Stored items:
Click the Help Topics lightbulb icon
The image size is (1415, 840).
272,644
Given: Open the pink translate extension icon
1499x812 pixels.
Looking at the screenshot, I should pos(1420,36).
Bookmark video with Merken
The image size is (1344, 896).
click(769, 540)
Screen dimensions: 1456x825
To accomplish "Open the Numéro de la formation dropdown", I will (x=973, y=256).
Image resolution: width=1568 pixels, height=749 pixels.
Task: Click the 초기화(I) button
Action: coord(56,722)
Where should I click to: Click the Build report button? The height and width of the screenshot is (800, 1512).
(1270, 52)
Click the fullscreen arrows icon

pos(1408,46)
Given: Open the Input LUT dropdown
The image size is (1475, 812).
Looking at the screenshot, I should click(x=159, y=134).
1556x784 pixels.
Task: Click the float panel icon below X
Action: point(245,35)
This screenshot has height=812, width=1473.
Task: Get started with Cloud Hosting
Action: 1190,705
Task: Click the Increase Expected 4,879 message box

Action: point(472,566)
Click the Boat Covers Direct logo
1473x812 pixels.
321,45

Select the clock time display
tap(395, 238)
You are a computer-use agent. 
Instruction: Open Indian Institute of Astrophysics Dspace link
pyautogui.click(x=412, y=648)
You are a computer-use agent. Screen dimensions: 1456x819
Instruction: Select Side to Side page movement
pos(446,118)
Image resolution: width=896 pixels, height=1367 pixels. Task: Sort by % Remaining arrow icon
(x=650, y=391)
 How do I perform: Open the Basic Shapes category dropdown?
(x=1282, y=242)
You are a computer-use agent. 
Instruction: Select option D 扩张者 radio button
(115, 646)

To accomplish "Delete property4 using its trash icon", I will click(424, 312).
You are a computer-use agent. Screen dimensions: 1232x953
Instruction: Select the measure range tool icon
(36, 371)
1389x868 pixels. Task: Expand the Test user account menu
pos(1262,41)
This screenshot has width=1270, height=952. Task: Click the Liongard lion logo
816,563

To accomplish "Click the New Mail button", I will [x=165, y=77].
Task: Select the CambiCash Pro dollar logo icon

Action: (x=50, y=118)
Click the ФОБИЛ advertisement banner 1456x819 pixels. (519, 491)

Exercise brief: Look over the records above and copy each line that includes the string "dimensions".

Exercise response:
Screen dimensions: 1456x825
You are a computer-use agent. Screen dimensions: 1456x819
You are a computer-use agent. Screen dimensions: 1232x953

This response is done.